- _Exercises_
**a)** In the profile of Fenn, which film cast her as a repressed Southern belle experiencing her sexual awakening?
**b)** Rewrite the profile of Fenn starting with "Other memorable film" and going on through "for the magic.", swapping "lemonade" for "iced tea".

- _Text shown_
_ _ _ _ _ _ _

Other memorable film roles include a seductive country wife opposite John Malkovich and Gary Sinese in Of Mice and Men; a lesbian who realizes she prefers men in Three of Hearts; and a repressed Southern belle experiencing her sexual awakening in Two Moon Junction.

Fenn admits to being attracted to unusual roles, saying that "at the very least, my tastes are out of the ordinary." Her primary motivating factor in choosing a part? Fenn sighs and takes a long sip of her lemonade. "It's not sometimes realistic to think that something magical can happen, but I think I look for the magic.

"Generally, Hollywood makes the same stories over and over," she says between bites of Caesar salad and lobster risotto at Ivy at the Shore, a trendy, star-watching Santa Monica eatery. "I've never wanted to do the same thing twice. If a script doesn't surprise me in some way, I simply can't commit to the project."

_ _ _ _ _ _ _

- _Stored records_
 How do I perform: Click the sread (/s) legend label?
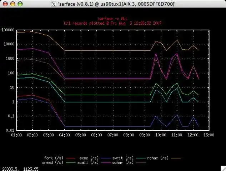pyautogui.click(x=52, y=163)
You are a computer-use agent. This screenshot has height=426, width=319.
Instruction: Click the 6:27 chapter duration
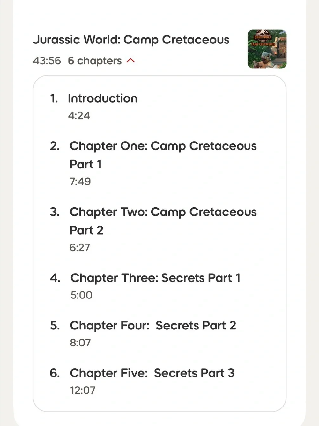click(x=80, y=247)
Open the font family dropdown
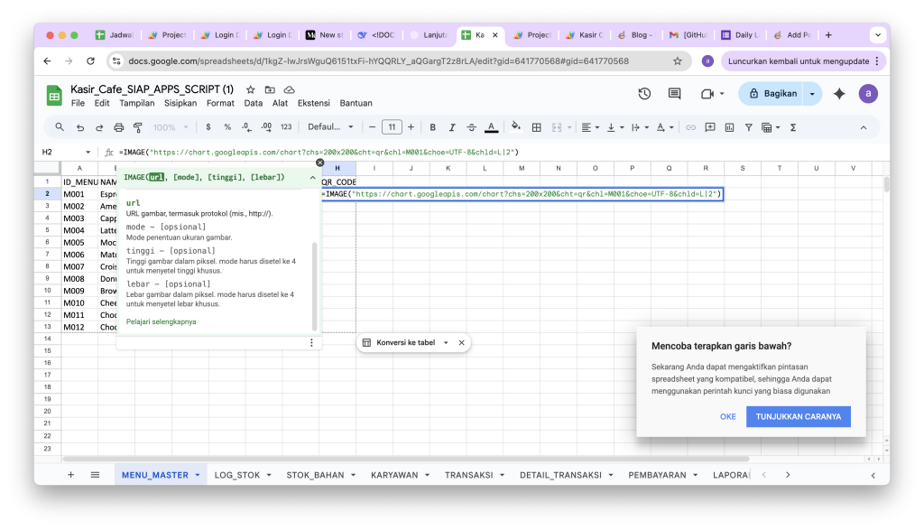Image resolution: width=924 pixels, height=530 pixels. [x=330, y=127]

_ _ _ _ _ _ _

- _Per-task answers_
**a)** Two Moon Junction

**b)**
Other memorable film roles include a seductive country wife opposite John Malkovich and Gary Sinese in Of Mice and Men; a lesbian who realizes she prefers men in Three of Hearts; and a repressed Southern belle experiencing her sexual awakening in Two Moon Junction.

Fenn admits to being attracted to unusual roles, saying that "at the very least, my tastes are out of the ordinary." Her primary motivating factor in choosing a part? Fenn sighs and takes a long sip of her iced tea. "It's not sometimes realistic to think that something magical can happen, but I think I look for the magic.